Aquí no manda bulé1
18/12/2017
Como no soy partidario de precisar “las y los jóvenes”, o “las cubanas y los cubanos”, me apresuro a aclarar que mis limitaciones machistas (imposible evadirlas totalmente) no me instan a jerarquizar el “los” sobre el “las”. Simplemente opto por un criterio de síntesis y me resisto a sumarme a una marca exterior que, pese a la irrigación connotativa, deja incólumes las principales esencias.
Desde que algunos oradores asumieron el mencionado prurito clasificatorio, me llamó la atención cómo hay entre ellos quienes prefieren decirle “poeta”, en lugar de “poetisa”, a la mujer que escribe versos. Y no es que “poeta” sea incorrecto, pero el segundo es un término exclusivo para las féminas, y define una fuerte especificidad, legitimada por la academia, en lo tocante al género. No sé si al eludir el vocablo se evade su tufo romántico. Si así fuera, creo que ya se impone “desintoxicarlo”.

Casi todos los poetas somos cantores de la belleza, ternura y sensibilidad femeninas. Pero esa actitud laudatoria, que se activa, sobre todo, cuando la feminidad cubre plenamente las expectativas de la masculinidad, no es suficiente para ocultar la existencia de una profusa y lamentable tradición misógina en la literatura universal.
El discurso subyugante del macho constituye uno de los hegemonismos más fuertemente establecidos en la historia de las ideas; durante demasiado tiempo discurrió validado como normalidad, al extremo de que, si alguna mujer se destacaba, enseguida se le endilgaba una especie de masculinidad ontológica. El ejemplo de La Avellaneda es uno de los clásicos; recordemos que de ella dijo Zorrilla: “Era una mujer hermosa, un error de la Naturaleza que había metido por distracción un alma de hombre en aquella envoltura de carne femenina” [1]

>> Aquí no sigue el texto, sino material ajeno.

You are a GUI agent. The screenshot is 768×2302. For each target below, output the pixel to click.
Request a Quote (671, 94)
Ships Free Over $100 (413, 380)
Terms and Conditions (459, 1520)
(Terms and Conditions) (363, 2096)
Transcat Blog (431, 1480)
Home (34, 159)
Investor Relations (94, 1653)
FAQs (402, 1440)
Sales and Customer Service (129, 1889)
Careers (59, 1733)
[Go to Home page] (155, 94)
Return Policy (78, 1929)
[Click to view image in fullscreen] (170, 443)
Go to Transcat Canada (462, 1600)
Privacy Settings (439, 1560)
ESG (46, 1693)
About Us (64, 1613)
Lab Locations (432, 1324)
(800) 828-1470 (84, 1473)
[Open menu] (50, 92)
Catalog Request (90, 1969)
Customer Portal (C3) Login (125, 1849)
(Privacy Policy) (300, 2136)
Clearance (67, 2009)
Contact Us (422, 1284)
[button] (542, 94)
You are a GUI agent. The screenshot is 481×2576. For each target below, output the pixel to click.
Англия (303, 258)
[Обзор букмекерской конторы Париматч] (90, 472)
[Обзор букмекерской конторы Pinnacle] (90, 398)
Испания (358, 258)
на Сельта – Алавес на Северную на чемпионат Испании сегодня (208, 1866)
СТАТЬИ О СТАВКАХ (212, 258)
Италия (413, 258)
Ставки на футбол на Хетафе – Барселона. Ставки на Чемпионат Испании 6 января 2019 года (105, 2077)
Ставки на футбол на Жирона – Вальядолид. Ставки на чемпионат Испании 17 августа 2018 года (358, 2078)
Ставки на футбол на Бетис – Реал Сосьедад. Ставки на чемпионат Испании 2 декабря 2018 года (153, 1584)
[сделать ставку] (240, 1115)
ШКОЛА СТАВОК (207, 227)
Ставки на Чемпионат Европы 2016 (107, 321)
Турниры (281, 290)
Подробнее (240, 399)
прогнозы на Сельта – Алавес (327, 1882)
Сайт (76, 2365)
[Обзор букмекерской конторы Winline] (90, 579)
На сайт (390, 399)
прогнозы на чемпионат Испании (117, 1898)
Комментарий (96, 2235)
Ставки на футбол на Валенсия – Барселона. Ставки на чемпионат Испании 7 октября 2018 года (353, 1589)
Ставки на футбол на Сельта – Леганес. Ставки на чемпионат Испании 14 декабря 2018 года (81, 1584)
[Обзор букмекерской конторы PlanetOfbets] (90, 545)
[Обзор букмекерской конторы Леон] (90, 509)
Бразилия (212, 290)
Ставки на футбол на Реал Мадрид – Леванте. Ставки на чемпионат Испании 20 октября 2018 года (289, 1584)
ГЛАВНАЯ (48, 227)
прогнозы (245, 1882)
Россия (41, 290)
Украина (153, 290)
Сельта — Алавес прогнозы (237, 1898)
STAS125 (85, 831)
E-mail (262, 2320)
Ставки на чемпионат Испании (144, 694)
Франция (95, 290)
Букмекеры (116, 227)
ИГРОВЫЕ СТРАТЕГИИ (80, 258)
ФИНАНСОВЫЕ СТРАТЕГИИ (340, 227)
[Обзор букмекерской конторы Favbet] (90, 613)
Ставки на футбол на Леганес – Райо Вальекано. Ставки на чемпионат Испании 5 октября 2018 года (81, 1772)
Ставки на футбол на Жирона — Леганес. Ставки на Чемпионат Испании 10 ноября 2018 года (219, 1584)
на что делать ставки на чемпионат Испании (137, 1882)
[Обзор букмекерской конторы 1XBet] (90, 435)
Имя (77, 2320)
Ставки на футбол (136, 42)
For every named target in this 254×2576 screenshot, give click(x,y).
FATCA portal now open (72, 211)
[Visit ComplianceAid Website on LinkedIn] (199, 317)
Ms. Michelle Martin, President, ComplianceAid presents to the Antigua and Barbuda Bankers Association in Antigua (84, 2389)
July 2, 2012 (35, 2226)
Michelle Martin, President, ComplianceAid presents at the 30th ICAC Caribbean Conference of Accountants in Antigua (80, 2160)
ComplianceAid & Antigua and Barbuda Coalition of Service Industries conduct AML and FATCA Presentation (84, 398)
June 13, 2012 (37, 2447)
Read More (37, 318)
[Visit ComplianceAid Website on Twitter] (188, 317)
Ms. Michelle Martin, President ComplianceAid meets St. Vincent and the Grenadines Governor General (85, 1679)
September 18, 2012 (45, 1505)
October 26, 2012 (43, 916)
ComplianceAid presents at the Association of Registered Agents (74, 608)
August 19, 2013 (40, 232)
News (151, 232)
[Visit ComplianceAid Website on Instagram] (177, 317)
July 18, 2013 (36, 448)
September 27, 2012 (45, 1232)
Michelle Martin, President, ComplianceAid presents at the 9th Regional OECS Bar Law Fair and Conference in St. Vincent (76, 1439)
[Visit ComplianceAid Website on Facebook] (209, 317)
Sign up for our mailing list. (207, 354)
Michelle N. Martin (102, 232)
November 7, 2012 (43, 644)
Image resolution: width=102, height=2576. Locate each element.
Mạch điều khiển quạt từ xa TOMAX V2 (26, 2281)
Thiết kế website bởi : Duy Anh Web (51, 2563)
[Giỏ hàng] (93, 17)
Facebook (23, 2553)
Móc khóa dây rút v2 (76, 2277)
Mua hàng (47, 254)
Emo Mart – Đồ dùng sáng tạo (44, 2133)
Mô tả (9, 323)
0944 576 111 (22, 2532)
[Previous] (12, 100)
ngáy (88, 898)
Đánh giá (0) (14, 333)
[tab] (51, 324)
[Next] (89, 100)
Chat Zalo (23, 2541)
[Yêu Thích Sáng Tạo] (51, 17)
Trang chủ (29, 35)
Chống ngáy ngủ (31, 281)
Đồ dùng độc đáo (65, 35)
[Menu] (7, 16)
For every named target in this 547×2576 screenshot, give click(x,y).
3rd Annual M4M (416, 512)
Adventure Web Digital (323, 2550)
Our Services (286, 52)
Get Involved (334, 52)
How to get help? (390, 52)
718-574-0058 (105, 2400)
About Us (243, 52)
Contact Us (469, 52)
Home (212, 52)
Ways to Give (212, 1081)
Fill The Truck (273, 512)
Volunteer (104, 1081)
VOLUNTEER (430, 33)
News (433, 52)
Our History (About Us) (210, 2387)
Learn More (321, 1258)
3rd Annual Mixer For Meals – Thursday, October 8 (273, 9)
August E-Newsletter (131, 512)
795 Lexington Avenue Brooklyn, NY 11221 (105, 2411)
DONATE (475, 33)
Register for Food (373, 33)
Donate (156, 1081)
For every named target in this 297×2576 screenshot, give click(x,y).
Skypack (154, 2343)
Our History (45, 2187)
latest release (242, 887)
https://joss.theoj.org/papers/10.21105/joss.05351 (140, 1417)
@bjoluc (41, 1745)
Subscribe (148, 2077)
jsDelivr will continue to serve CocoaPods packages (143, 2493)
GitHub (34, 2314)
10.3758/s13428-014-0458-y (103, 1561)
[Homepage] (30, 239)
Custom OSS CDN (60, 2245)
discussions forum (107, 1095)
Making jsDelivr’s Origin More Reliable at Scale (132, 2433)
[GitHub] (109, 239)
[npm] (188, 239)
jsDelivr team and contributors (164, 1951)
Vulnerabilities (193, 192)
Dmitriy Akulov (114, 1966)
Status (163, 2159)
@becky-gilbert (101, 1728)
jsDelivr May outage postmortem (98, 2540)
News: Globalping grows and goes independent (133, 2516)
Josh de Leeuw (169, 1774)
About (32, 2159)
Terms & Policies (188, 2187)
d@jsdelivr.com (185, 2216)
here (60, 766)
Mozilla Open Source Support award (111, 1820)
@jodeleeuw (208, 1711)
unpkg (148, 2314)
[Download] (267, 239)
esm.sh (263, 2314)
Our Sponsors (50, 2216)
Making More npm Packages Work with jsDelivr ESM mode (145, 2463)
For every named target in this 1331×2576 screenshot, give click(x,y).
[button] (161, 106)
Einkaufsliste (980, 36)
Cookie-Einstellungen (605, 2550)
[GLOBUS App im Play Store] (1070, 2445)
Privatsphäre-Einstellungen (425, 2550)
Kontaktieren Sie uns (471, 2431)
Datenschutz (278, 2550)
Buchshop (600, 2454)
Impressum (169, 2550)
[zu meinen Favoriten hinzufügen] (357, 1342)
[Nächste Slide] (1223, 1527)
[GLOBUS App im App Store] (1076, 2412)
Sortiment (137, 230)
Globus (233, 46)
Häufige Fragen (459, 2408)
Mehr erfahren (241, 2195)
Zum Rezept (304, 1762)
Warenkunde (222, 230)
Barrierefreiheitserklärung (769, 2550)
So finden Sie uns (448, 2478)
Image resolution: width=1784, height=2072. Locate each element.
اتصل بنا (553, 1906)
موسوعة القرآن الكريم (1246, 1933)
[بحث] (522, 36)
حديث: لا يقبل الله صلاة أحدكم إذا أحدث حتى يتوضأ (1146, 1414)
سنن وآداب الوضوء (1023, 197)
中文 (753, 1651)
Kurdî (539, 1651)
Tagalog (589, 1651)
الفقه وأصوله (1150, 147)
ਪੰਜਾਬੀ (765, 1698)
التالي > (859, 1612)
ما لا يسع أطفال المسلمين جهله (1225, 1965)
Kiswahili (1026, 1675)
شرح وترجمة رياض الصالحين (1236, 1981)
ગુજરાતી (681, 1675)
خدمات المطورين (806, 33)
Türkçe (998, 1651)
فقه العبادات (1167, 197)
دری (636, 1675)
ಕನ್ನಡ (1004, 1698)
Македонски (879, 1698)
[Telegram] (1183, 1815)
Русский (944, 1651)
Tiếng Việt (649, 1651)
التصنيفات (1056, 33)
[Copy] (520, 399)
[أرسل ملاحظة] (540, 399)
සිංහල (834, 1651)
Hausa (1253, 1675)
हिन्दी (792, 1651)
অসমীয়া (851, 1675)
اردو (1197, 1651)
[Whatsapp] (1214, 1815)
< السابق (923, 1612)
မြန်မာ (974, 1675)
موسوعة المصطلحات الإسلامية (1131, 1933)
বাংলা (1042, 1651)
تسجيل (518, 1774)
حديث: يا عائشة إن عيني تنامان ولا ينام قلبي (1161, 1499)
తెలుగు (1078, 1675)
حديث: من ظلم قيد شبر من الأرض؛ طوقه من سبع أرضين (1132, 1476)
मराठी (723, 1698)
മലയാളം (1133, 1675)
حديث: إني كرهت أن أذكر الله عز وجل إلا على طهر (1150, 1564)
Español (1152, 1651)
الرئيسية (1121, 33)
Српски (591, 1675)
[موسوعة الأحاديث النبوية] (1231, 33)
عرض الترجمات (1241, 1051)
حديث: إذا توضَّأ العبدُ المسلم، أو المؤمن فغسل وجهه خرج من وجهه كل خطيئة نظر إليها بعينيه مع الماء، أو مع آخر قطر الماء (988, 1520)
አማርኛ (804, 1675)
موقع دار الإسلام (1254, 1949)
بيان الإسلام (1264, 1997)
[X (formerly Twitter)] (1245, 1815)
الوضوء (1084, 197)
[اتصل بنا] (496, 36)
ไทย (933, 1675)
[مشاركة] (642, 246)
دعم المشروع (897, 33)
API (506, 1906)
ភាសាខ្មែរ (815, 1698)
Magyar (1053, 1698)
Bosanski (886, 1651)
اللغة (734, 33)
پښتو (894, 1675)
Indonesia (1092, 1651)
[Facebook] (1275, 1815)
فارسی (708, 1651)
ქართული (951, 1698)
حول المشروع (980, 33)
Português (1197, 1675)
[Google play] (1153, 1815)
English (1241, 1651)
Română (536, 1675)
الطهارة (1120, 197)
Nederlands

La integridad de la mujer se refleja disminuida desde el mismo Génesis, cuando a Eva la fabrican con una costilla de Adán y luego se convierte, con el desliz de probar el fruto prohibido y su alianza con la serpiente, en generadora de todos los males.
La cultura griega también está recorrida por ese espíritu: Pandora, creación de Hesíodo para su Teogonía, desata todos los males cuando abren su caja prohibida; en la Ilíada se puede leer esta exhortación de Héctor a Andrómaca: “Vuelve a casa, ocúpate en las labores del telar y la rueca, y ordena a las esclavas que se apliquen al trabajo; y de la guerra nos cuidaremos cuantos varones nacimos en Ilio” ;[2] en la Odisea Telémaco, con palabras similares, le pide a Penélope: “marcha a tu habitación y ocúpate de las labores que te son propias, el telar y la rueca, y ordena a tus esclavas que se apliquen a las suyas. El arco será cuestión de los hombres” .[3]
Pero el colmo de los textos que denostan a la mujer lo aportó Semónides de Amorgos, con su “Yambo de las mujeres”. Desde el mismo comienzo, las diatribas caen en torrente: “De modo diverso la divinidad hizo el talante de la mujer / desde un comienzo. A la una la sacó de la híspida cerda: / en su casa está todo mugriento por el fango, / en desorden y rodando por los suelos. / Y ella sin lavarse y con vestidos sucios, / revolcándose en estiércol se hincha de grasa” .[4]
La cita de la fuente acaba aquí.